Posted: 01/10/12 08:13 AM ET

OK, Mission: Impossible -- Ghost Protocol has been out for almost a month. The reviews are in, the money has been made. Now I'd like to put in my two cents.

As a blacktress, I have taken a range of classes to improve my craft. In several, there has been one rule that was stressed time and time again: Keep It Simple, Stupid! In other words: Don't spend half the time hinting at ideas that your scene partner -- and the audience -- won't be able to decipher. Don't add on layer upon layer of complex backstory that no one will remember. Don't use a paragraph of dialogue where a sentence will do.

Tom Cruise, an actor with a long and illustrious career -- and control issues, to boot -- must have heard this adage many a time. Why then, was Mission: Impossible -- Ghost Protocol, structured like an unsatisfying game of Sudoku? Granted, it was moderate-level Sudoku, but Sudoku nonetheless.

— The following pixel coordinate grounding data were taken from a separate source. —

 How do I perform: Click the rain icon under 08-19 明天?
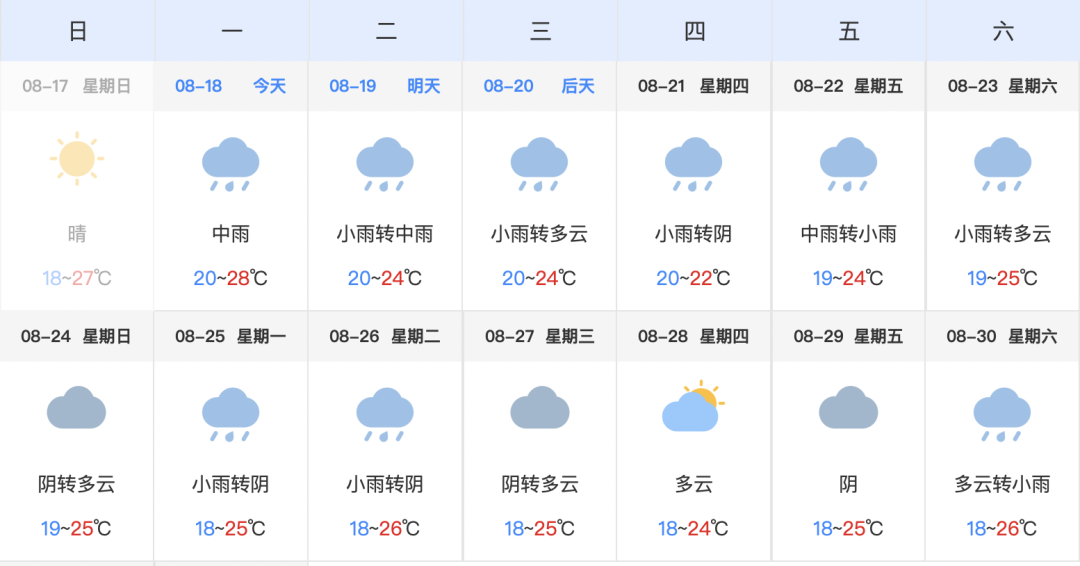pyautogui.click(x=384, y=165)
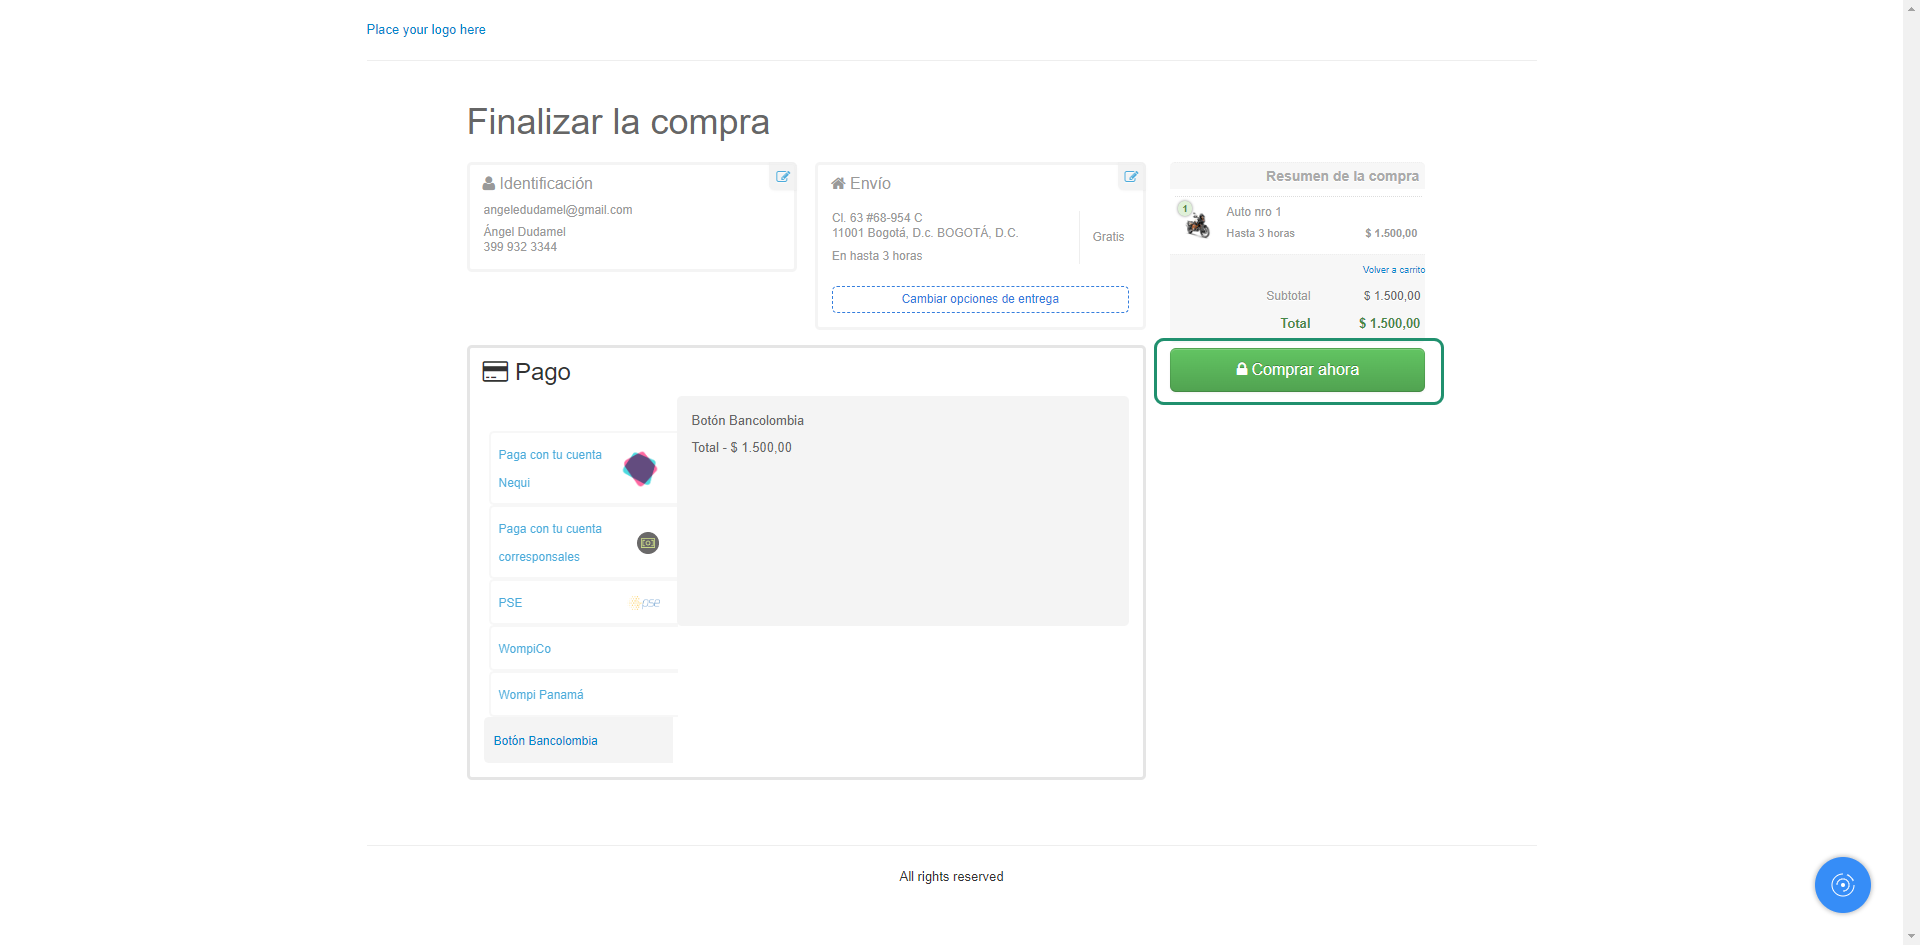
Task: Select Botón Bancolombia payment option
Action: [546, 741]
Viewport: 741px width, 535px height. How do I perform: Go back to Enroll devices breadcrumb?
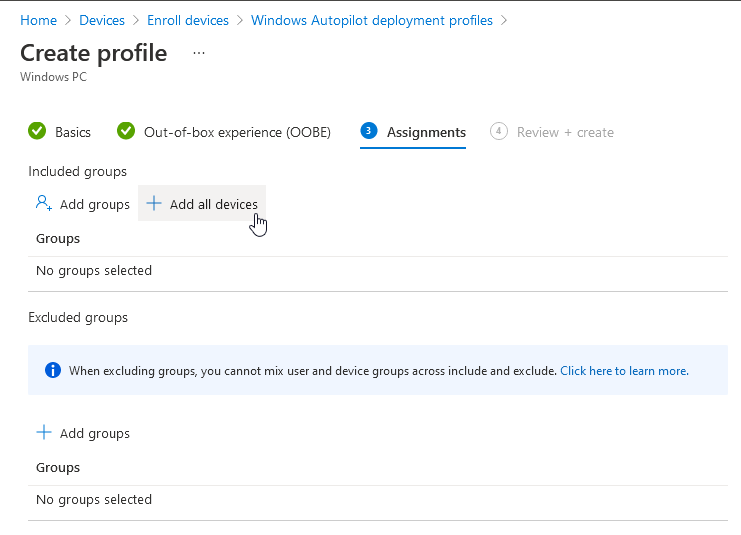(188, 20)
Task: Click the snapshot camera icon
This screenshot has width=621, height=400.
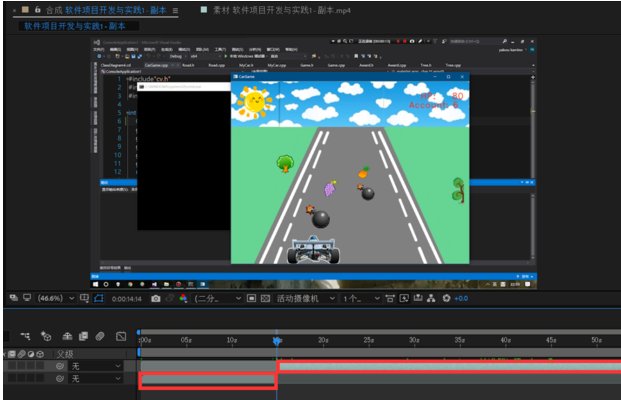Action: click(155, 298)
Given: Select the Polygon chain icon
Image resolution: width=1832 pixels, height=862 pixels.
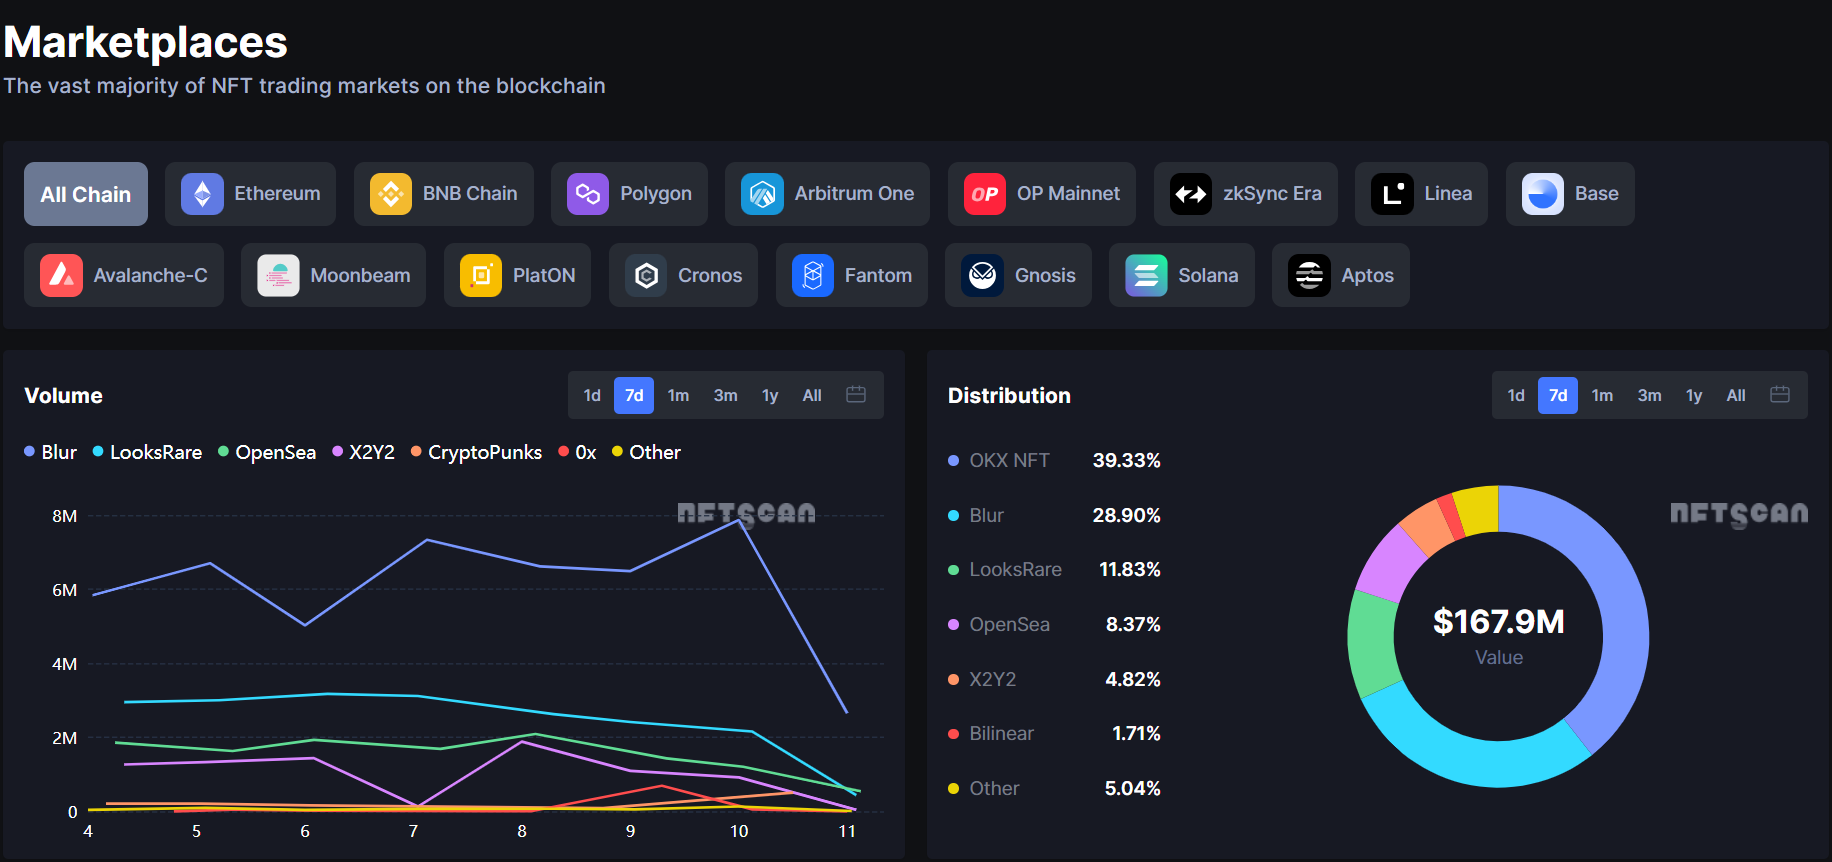Looking at the screenshot, I should tap(588, 194).
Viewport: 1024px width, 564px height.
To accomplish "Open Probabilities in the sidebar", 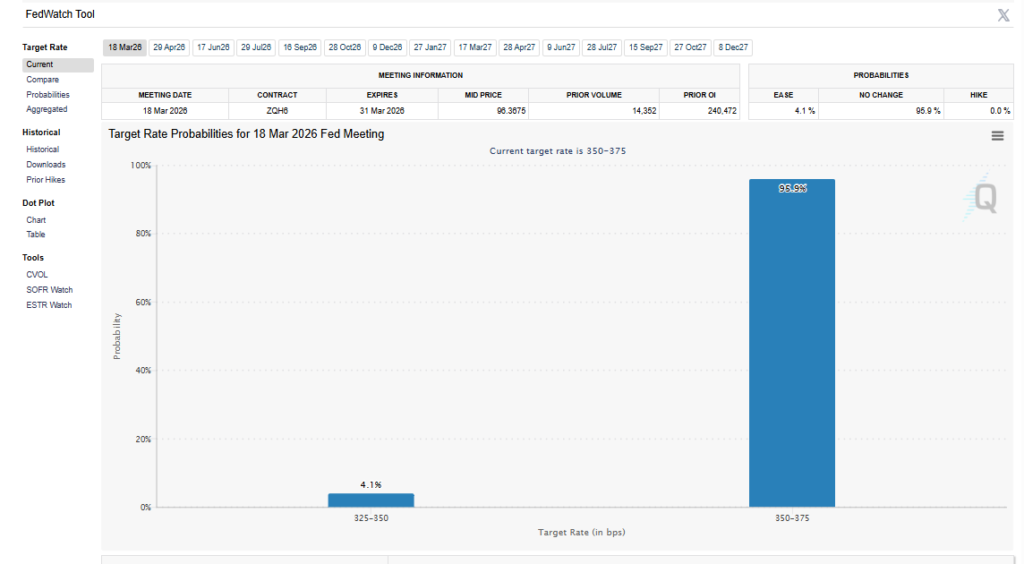I will (48, 95).
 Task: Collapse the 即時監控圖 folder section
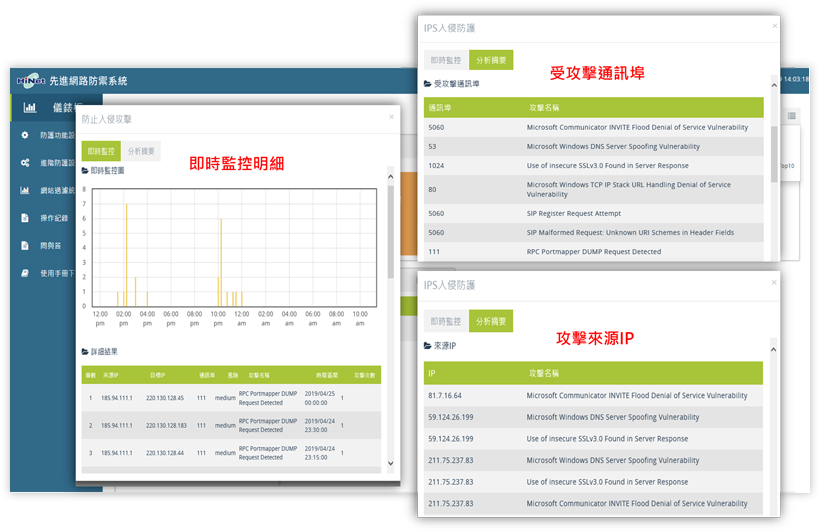[103, 171]
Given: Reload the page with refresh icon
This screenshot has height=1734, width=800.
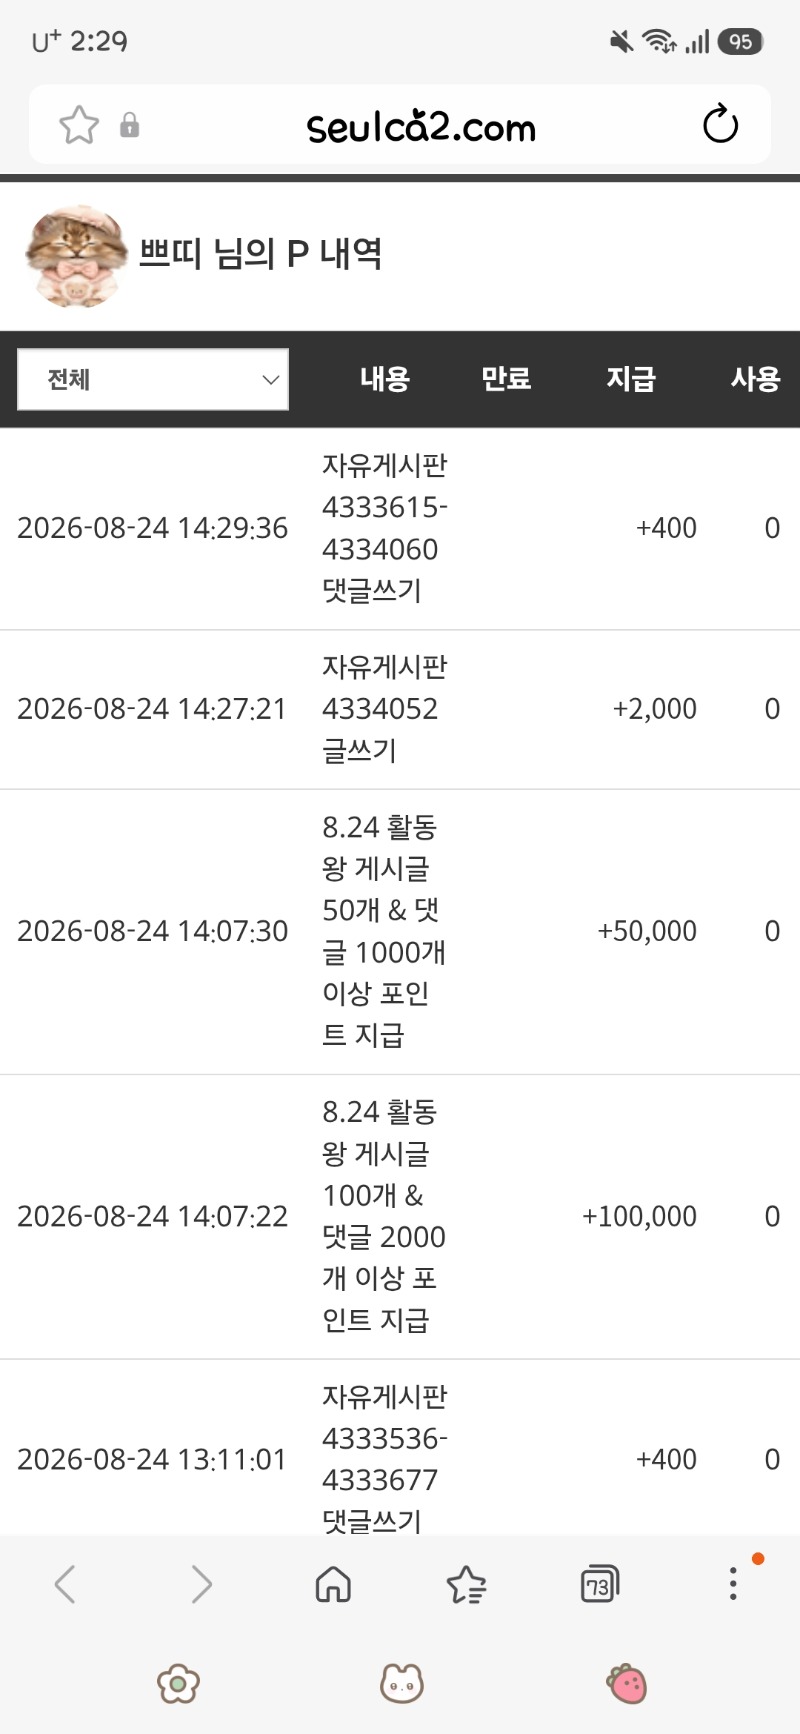Looking at the screenshot, I should (720, 125).
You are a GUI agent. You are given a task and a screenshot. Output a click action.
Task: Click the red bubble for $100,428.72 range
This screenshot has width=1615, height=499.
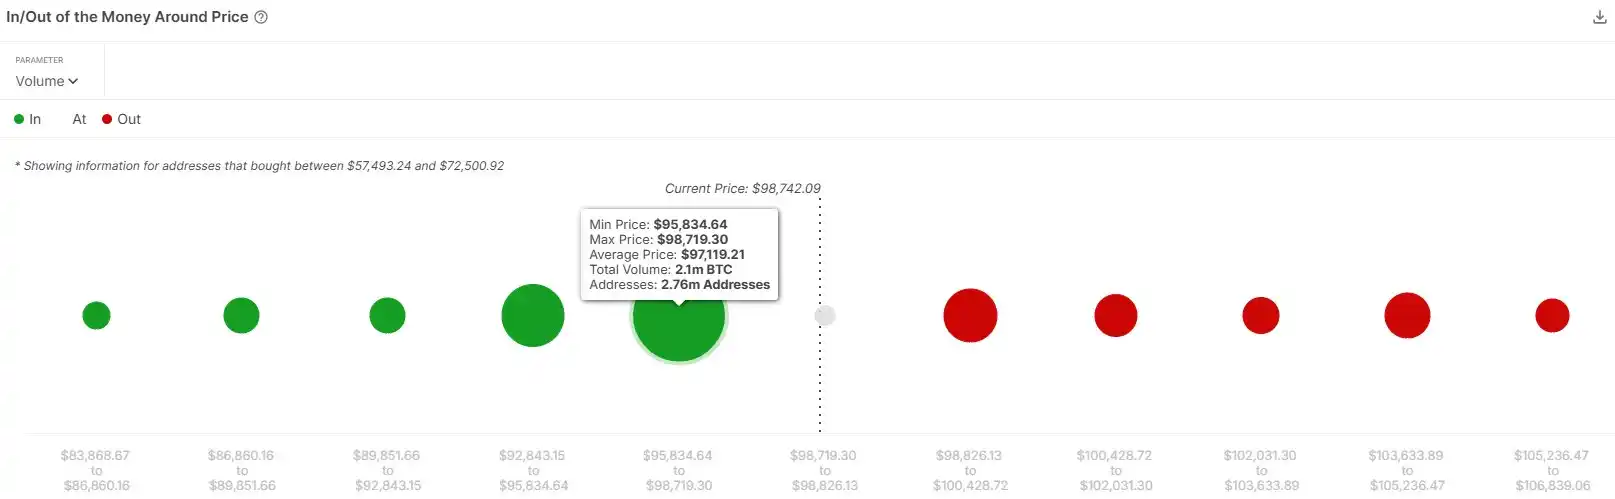click(1116, 316)
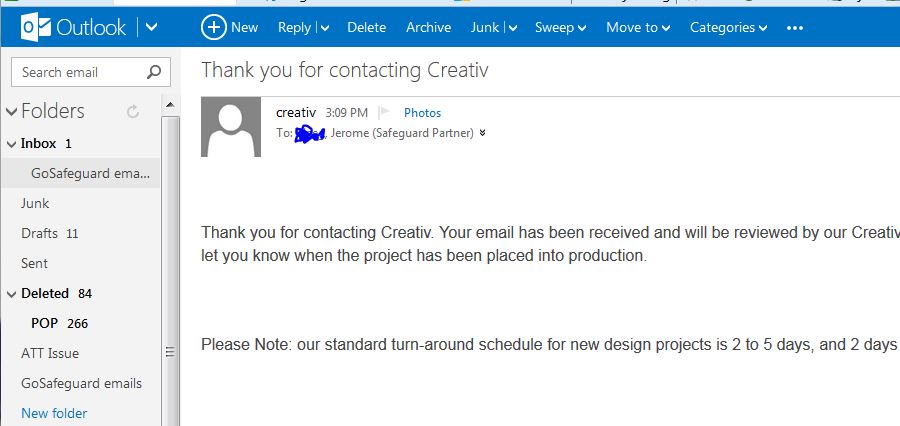
Task: Click the New folder link
Action: tap(54, 413)
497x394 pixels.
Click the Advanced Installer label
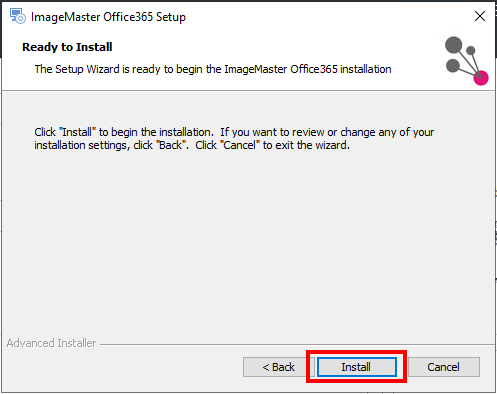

I've been attacked for my lack of love for MI4 -- and Lord knows I wanted to love it. Hand-to-hand combat, quick editing, gadgets and disguises -- it's enough to make a gal swoon. But why, then, did the writers decide to dilute the fun with energy-sapping subplots that offered little to no payoff?

"What do you expect?" I've been told over and over. "It's an action film -- don't make it more than it is." But guys, I'm not the one making it more than it is!!! It's the writers! MI3 was released more than 5 years ago. I don't know about you, but I didn't go into the latest film still reeling from the previous one's effects. So when Brandt makes his big confession and Julia Mead gives a gentle wave, it felt forced.

"But Tom Cruise did his own stunts!" the lynch mob has cried. (OK, it was one person, but in my head it's a lynch mob. #dramaqueen) "That's AMAZING!"

Yes, it's amazing what one can do at a high Operating Thetan level. So why take away from the action with Jane Carter's completely uninteresting side plots? Two minutes of a girl fight and some gorgeous saris don't make up for convoluted and lagging subplots.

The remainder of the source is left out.